Jeff Caplan, NBA.com: Call me nuts, but I’m putting it at 95 percent that he’s back with the Heat. Thing is, I can’t see LeBron in another uniform. Chicago? And forever play in the shadow of his idol Michael Jordan? Just don’t see it. It’d be silly for LeBron to take his talents West; just too tough. Who else realistically is left in the East? The Wizards? That’d actually be a pretty solid choice, but Washington has been involved in zero — that we know of — discussion of LBJ. Toronto? Miami is the only logical choice. If the Big 3 negotiate new deals, they can make room for Kyle Lowry and bring in other low-cost reinforcements such as Shawn Marion.
Scott Howard-Cooper, NBA.com: 60 percent. Something that indicates the Heat are the favorite but far from in command. The problem is, I don’t see an obvious landing spot if he leaves Miami. Sure, the Clippers make sense, but how may salaries will they have to move to clear cap space? At that point, will the Heat have a better angle on another championship than the Clips do on their first? I think he gives Pat Riley one more season, then re-assesses and maybe leaves in July 2015.
John Schuhmann, NBA.com: 90 percent. A potential move to Chicago or Houston is intriguing, but the most likely scenario is that James stays in Miami, Dwyane Wade and Chris Bosh take pay cuts, and Pat Riley adds another impact player or two. Though James left Cleveland high and dry in 2010, he doesn’t seem like the mercenary type. He’s comfortable in Miami, where a system built around him is in place and where his team became the first to make four straight Finals in 27 years. You can pick apart the Heat’s issues (and I did that quite a bit over the last two months), but they just need a little more help to keep competing for championships.
Sekou Smith, NBA.com: I’m calling it 50-50 after getting burned on the original “Decision.” It’s hard to imagine him in another uniform, though, after four straight years of No. 6 in that Heat jersey playing to the final day each season. The Heat have to be considered the favorite to … keep him, I guess. But experience with LeBron in free agency has taught me well. Nothing lasts forever, and that goes for the Big 3 and their run. Cleveland, for so many reasons, is the place that has to be tugging at the heartstrings of not only LeBron but his entire family. But this is a business decision, a choice that is more than anything about his continued professional success and where he can best realize the immense potential that remains. So if he’s not going to continue in Miami, his next stop has to be in a place where there is a championship structure either already in place or in need of that one player, uh … LeBron, that pushes a team there, immediately. As preposterous as it feels typing these words, I think he either goes home to finish what he started in Cleveland or stays with the Heat. Anything else, before we know who does whatever is necessary to land him, is beyond what I can wrap my mind around at this time.

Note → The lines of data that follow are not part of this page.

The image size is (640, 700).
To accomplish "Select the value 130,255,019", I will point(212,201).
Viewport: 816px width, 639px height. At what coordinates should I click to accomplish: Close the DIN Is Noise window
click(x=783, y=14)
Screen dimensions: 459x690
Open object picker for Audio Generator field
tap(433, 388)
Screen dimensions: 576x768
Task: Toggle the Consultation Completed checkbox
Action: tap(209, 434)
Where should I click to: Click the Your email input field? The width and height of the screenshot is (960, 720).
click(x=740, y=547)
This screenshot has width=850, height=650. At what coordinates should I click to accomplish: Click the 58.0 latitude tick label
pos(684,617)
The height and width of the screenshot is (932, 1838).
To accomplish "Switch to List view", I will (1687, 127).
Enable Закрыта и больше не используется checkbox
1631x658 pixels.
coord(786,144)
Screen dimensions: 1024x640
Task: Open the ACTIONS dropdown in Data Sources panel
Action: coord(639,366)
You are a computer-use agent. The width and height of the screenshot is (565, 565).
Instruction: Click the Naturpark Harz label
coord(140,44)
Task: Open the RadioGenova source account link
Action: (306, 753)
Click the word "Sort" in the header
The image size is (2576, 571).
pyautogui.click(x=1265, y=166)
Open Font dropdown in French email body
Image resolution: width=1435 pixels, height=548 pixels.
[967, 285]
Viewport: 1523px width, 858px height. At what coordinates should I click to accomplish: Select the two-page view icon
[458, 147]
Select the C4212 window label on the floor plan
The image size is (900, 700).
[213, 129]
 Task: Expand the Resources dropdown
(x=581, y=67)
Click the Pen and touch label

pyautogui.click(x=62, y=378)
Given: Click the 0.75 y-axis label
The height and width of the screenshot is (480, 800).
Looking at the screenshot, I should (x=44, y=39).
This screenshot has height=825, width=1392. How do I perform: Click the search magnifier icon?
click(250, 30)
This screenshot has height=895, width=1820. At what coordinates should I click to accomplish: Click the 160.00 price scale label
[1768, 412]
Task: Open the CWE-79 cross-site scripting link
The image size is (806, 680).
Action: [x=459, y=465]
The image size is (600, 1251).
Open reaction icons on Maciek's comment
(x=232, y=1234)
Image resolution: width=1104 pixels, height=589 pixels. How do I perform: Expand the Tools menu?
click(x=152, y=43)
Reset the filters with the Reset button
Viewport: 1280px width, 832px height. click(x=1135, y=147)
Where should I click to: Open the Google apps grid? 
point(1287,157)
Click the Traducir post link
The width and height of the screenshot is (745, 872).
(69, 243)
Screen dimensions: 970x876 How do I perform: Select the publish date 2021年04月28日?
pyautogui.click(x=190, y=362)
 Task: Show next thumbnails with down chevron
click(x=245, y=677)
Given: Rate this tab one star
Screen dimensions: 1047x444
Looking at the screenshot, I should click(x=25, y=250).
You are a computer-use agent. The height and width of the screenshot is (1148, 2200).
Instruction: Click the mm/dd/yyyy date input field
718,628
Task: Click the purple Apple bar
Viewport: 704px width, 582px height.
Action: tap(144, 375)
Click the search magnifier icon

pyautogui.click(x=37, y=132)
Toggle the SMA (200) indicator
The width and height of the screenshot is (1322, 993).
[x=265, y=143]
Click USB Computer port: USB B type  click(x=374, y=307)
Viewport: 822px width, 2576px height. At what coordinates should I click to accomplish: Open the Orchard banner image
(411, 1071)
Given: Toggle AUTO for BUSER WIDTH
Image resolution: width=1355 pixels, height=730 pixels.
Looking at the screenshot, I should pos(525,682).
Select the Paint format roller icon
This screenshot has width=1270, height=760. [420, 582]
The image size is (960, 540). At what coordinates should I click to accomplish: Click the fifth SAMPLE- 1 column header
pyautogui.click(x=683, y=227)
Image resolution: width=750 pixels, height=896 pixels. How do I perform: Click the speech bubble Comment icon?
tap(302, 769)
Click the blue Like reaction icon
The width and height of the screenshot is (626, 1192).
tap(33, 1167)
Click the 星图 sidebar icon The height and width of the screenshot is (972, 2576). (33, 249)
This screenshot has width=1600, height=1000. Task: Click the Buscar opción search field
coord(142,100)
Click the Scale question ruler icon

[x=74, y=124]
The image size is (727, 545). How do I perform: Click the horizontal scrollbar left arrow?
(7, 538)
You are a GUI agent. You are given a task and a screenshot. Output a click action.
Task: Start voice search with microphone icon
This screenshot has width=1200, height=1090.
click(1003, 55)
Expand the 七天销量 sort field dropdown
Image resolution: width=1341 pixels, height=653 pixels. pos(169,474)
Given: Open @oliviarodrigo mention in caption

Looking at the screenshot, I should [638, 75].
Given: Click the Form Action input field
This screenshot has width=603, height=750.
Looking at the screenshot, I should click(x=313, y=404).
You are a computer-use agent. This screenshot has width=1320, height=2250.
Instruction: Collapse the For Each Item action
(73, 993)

Lang Whitaker, NBA.com’s All Ball blog: I’m not a gambler (as far as you guys know) so I don’t even know how odds really work, but I’ll put it the chances at 90 percent that LeBron returns to Miami. This is based on no inside information, just based on several observations. I understand LeBron being from Akron and that giving the Cavs some sort of interest, but I wonder if he just forgot about that comic sans thing? LeBron went to Miami and talked about it being a long-term thing (“not one, not two,” etcetera etcetera), and his work there is not done. LeBron opting out is fun fodder for Twitter and talk radio and all that stuff, but honestly, it was a smart business move for LeBron whether or not he intends to stay in Miami. And I think he intends to stay.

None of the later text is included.